• DATA SHOWN:
= Beginning of Section =
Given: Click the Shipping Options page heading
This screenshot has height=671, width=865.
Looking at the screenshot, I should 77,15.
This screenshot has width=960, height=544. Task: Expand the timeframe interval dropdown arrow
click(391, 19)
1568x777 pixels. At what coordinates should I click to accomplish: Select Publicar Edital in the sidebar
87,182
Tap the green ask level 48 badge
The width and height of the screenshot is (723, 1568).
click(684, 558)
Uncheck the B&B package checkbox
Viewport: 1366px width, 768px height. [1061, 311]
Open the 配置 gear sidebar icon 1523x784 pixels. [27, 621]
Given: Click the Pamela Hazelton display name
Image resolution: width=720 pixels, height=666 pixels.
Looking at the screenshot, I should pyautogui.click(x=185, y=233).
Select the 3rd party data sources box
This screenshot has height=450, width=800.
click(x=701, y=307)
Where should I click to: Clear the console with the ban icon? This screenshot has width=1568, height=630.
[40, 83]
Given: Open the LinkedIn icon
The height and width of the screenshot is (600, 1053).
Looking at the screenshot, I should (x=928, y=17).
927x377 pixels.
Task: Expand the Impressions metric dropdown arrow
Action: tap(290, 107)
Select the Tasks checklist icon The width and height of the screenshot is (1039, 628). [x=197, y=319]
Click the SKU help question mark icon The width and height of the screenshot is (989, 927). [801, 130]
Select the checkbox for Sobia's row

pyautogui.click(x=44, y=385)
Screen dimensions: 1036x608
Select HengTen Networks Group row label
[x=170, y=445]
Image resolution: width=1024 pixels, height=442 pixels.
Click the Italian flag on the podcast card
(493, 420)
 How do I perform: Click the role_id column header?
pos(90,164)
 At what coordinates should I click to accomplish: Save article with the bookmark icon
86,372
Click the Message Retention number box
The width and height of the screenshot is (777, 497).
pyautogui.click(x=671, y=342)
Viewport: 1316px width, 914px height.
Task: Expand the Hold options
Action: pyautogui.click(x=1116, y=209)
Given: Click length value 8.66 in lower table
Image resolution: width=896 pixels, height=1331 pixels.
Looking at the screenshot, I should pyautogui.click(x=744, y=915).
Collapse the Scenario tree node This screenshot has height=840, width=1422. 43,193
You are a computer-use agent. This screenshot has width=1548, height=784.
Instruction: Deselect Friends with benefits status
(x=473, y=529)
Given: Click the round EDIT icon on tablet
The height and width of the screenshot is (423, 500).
= End of Section =
• EXERCISE PROMPT: What is needed is a verbatim copy of every line in the records above from the one containing "Click the Message Retention number box" down to the one containing "You are a computer-use", both included, and nothing more.

• COMPLETED TASK:
Click the Message Retention number box
The width and height of the screenshot is (777, 497).
pyautogui.click(x=671, y=342)
Viewport: 1316px width, 914px height.
Task: Expand the Hold options
Action: pyautogui.click(x=1116, y=209)
Given: Click length value 8.66 in lower table
Image resolution: width=896 pixels, height=1331 pixels.
Looking at the screenshot, I should pyautogui.click(x=744, y=915).
Collapse the Scenario tree node This screenshot has height=840, width=1422. 43,193
You are a computer-use agent. This screenshot has width=1548, height=784.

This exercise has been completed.